In the future, I’d like to focus on building a career in the public sector, but I’m also interested in finance and entrepreneurship. My ideal role would be in public policy helping startups in the Middle East. Companies in the transport space there are experiencing real growth at the moment: logistics, delivery and ride-hailing apps like Careem in Dubai or Halan in Egypt are doing so well. When Uber expanded into the UAE, for example, they found it difficult to compete with Careem and ended up acquiring them instead. Now that I have the benefit of an analytical approach from Imperial and a high-level understanding of business and operations from LBS, I’d like to help local transport startups looking to grow and move into new markets.

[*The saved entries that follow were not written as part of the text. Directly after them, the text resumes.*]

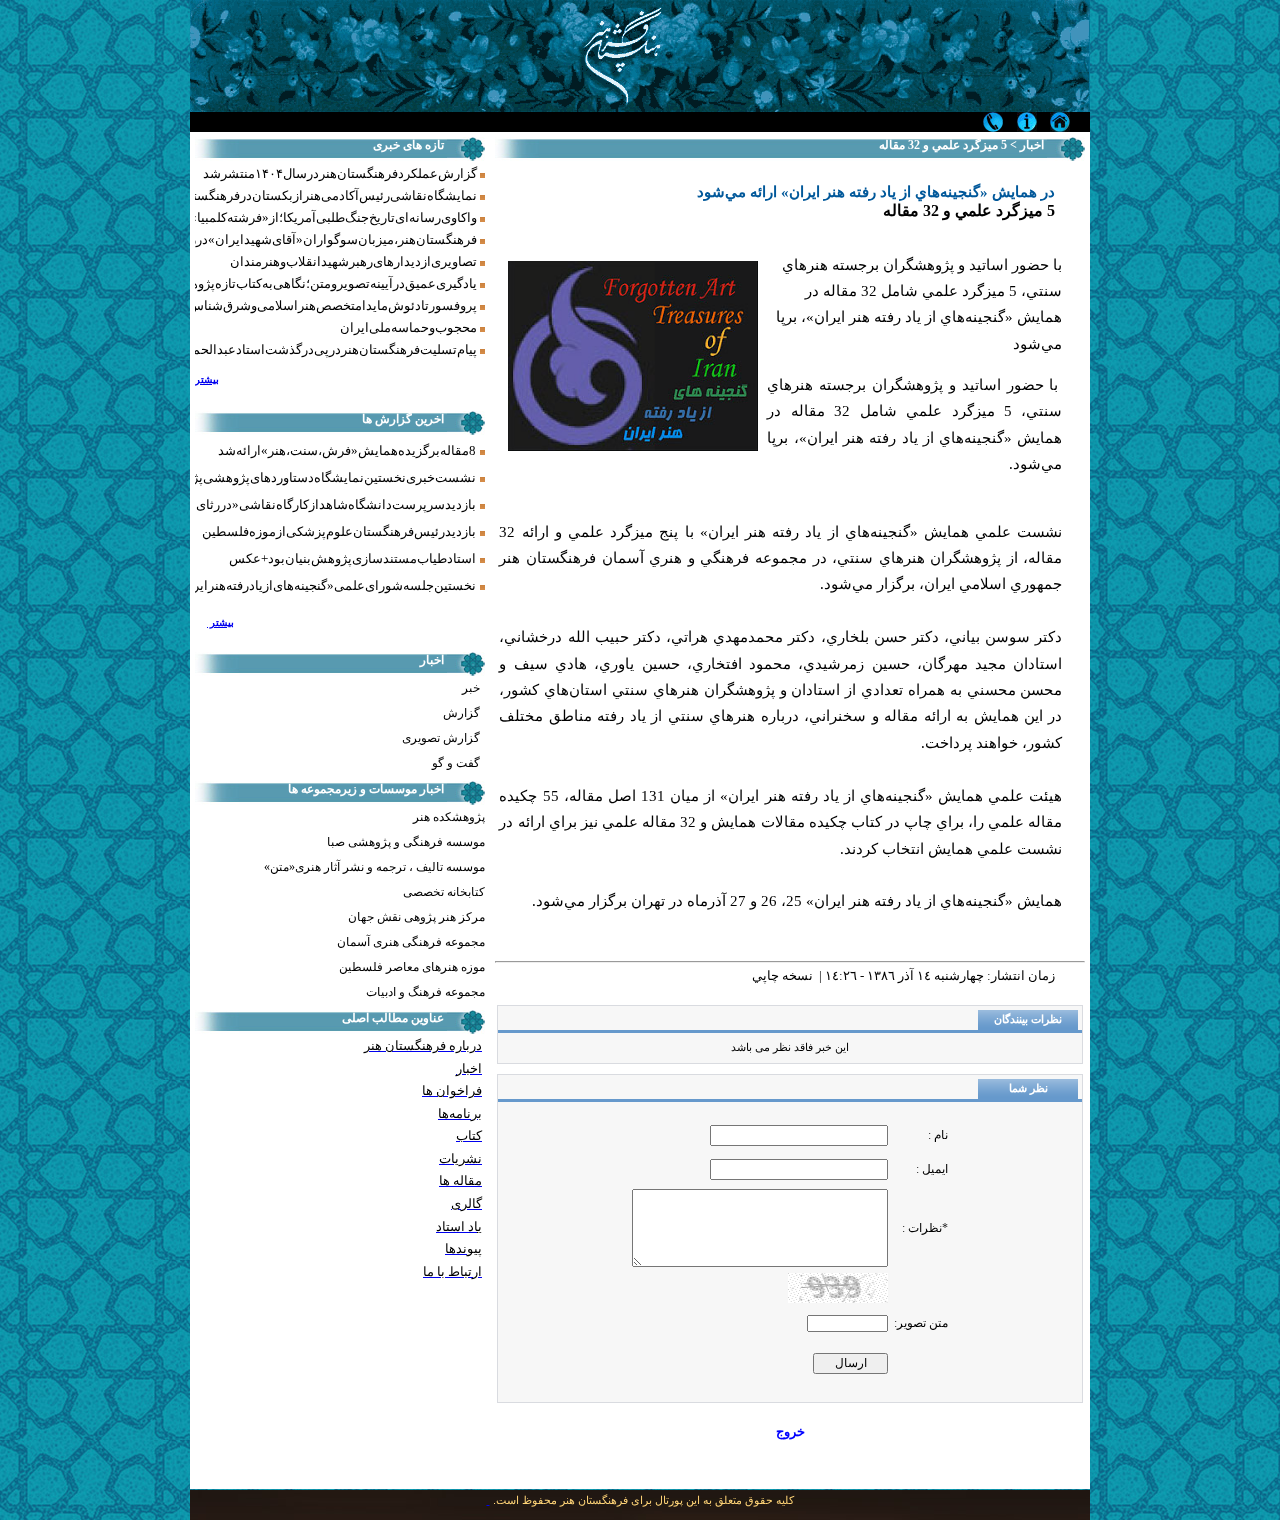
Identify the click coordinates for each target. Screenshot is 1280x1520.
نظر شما (1028, 1088)
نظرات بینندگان (1028, 1019)
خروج (790, 1431)
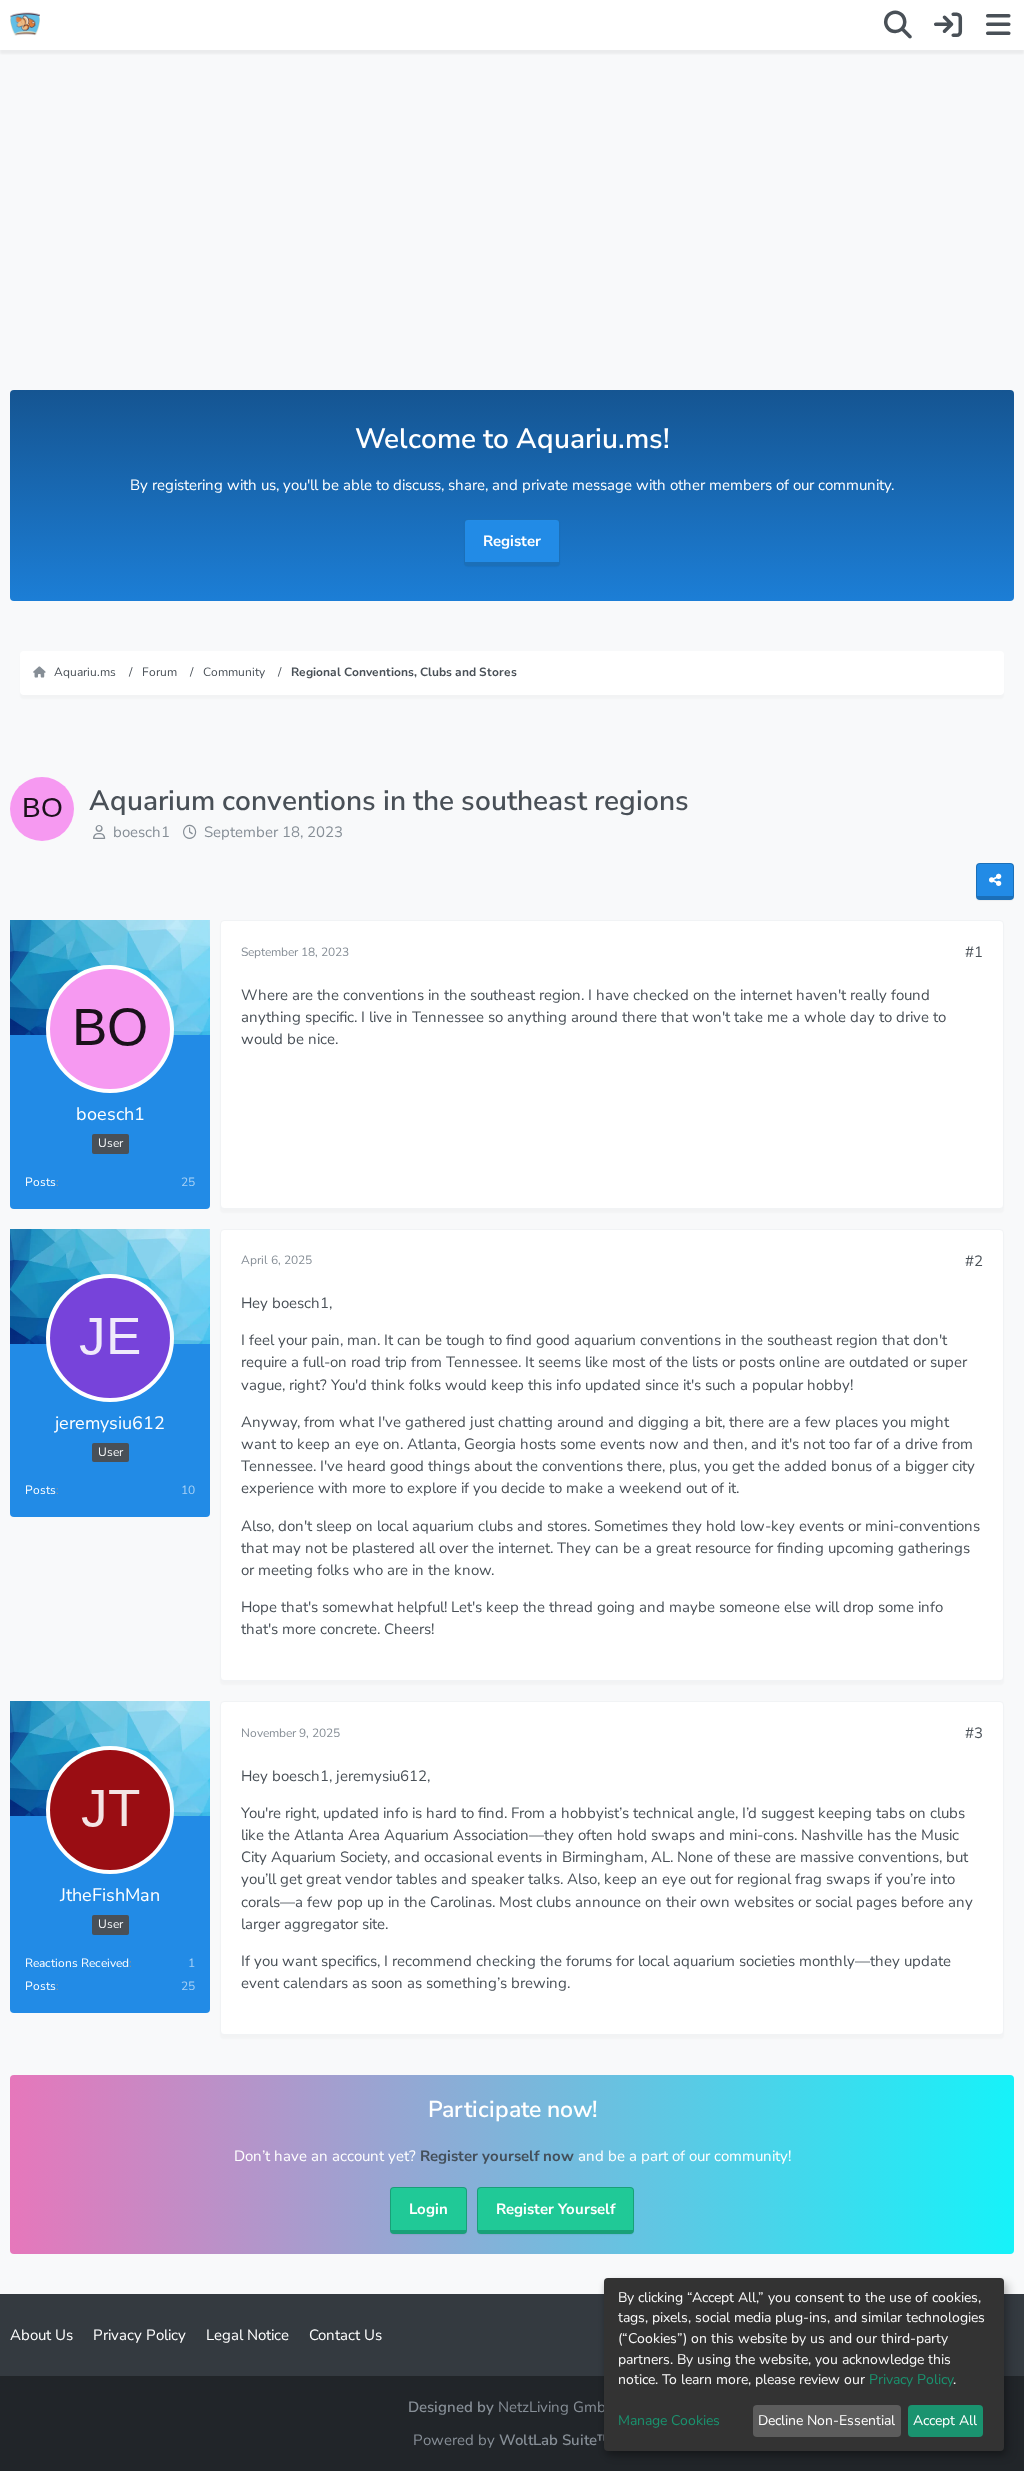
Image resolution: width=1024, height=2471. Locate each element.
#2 (974, 1261)
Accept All (945, 2420)
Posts (40, 1182)
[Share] (995, 881)
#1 (974, 952)
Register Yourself (555, 2209)
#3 (974, 1733)
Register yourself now (497, 2156)
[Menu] (998, 25)
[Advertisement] (512, 240)
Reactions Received (77, 1963)
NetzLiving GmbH (557, 2407)
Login (428, 2209)
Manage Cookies (669, 2420)
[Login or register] (948, 25)
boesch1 (141, 832)
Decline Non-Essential (826, 2420)
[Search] (898, 25)
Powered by (512, 2440)
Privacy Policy (911, 2379)
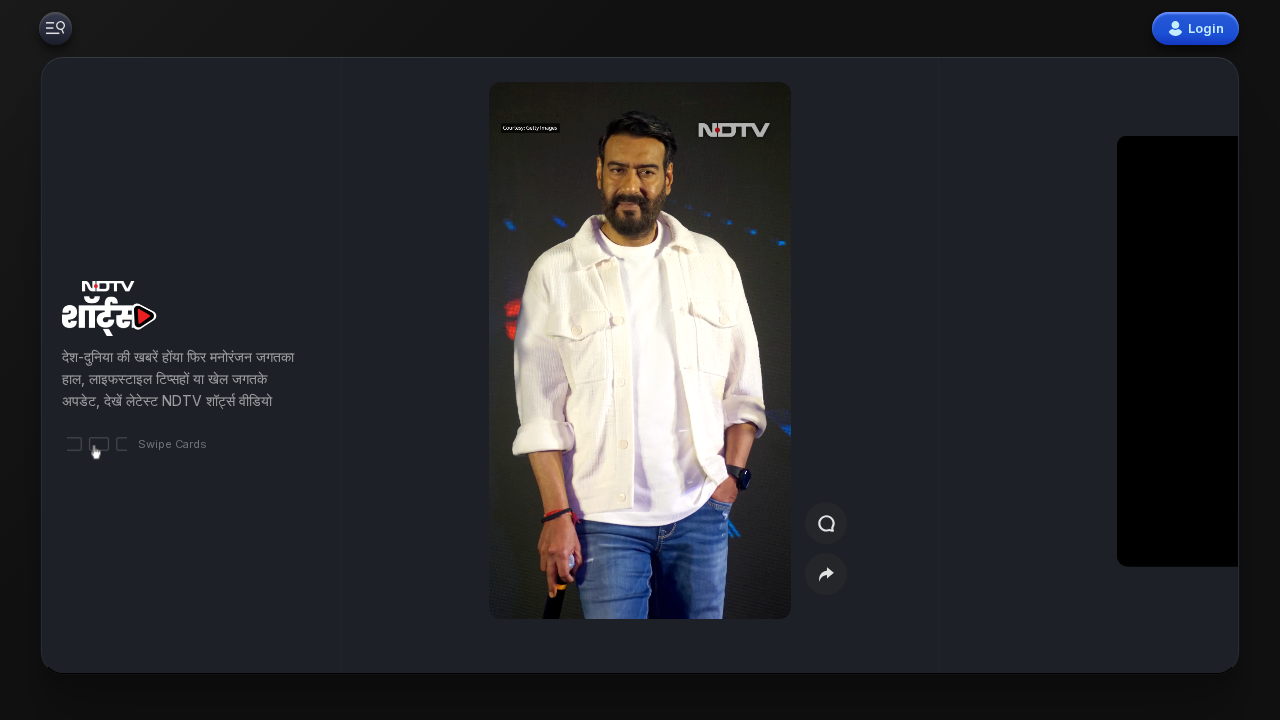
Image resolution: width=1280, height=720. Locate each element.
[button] (1141, 365)
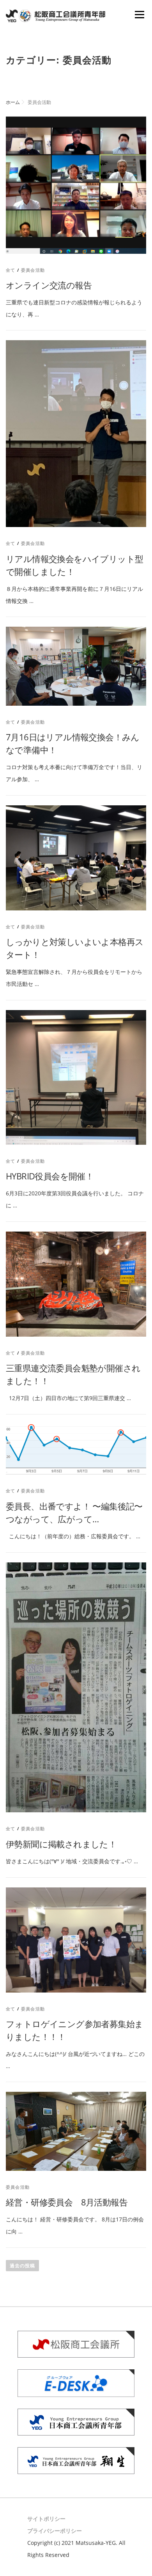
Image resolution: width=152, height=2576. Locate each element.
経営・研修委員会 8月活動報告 (66, 2202)
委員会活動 (33, 270)
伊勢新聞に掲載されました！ (61, 1844)
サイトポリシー (46, 2518)
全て (10, 270)
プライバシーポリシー (54, 2530)
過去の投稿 (22, 2265)
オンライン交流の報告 (49, 285)
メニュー (139, 14)
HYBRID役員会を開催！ (50, 1176)
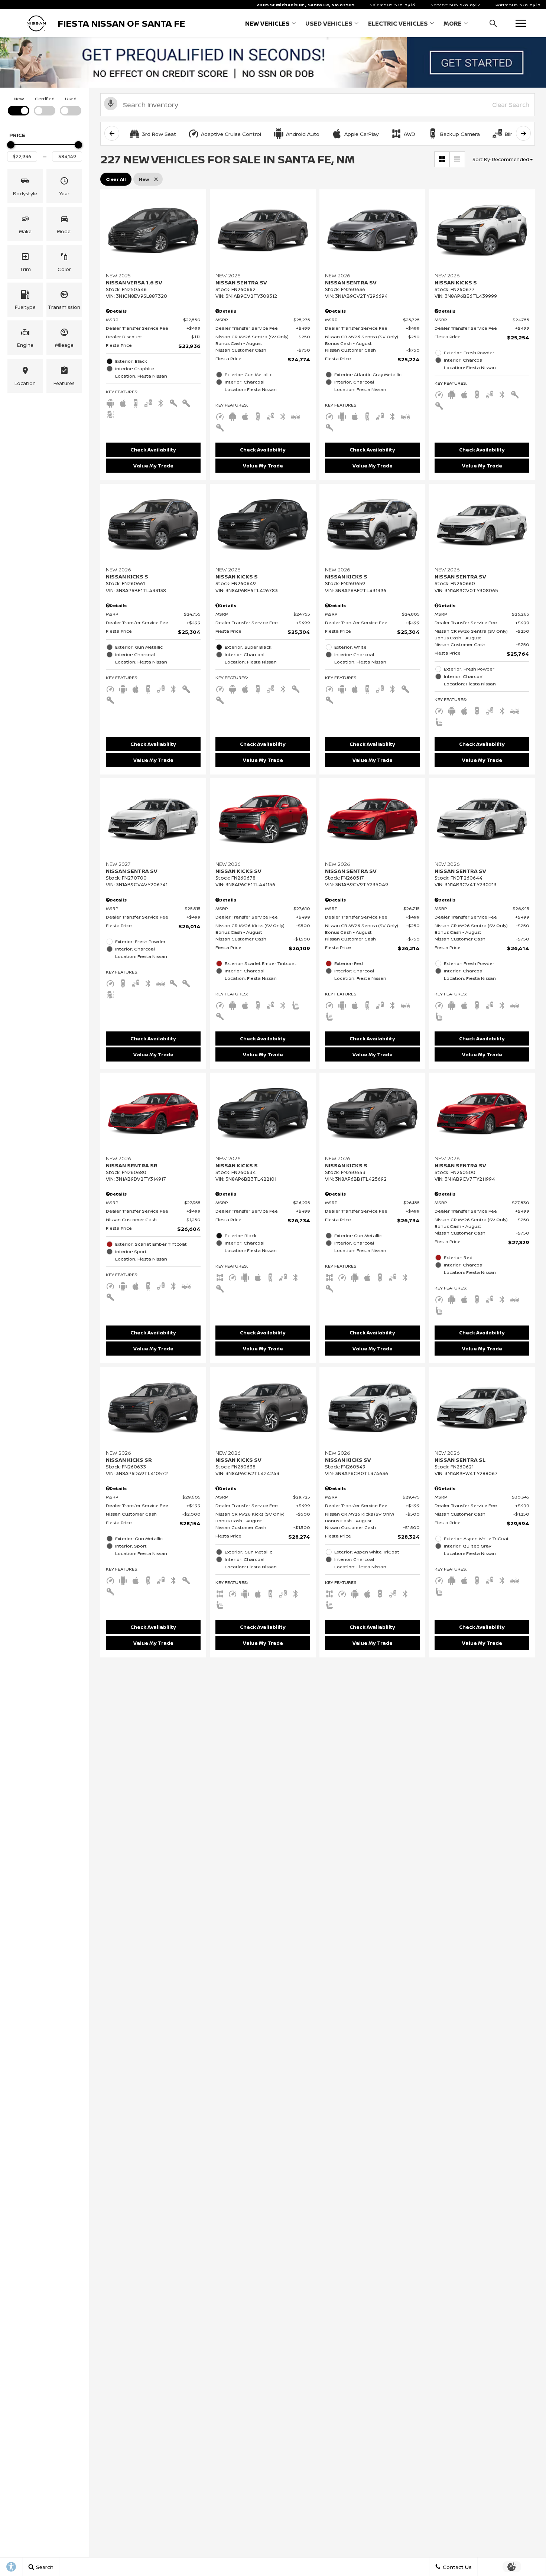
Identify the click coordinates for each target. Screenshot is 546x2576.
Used (71, 98)
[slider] (10, 145)
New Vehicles (267, 23)
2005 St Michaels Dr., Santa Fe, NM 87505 (305, 4)
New (19, 98)
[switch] (19, 105)
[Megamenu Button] (521, 23)
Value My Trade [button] (153, 465)
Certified (45, 98)
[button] (493, 23)
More (452, 24)
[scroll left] (111, 133)
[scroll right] (523, 133)
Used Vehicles (328, 23)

I know it sounds clichéd, but my advice to future MAM students is to get as involved in the LBS community as possible. The diversity of culture, perspective and experience is unparalleled. If you’re on the MAM, engage with students who have more experience than you. There are many ways to do this informally and through electives. When I started studying with other Degree students during electives, I saw myself really develop. In addition, attending conferences and events ranging from Tech to Private Equity clubs, really made me more aware of the different opportunities that are available for LBS students and all contributed to pushing me toward my new career. I’ve made lifelong friends, working in different industries, and across different continents, being part of a network that will follow me wherever I go.
There’s also a lot to learn from extracurriculars that go beyond the programme itself. So, if I could do it all over again, I’d join more societies. I’m now excited to take everything I’ve learned forward; to be only 23 years old and giving recommendations to companies on meaningful aspects of decision-making feels like a real achievement.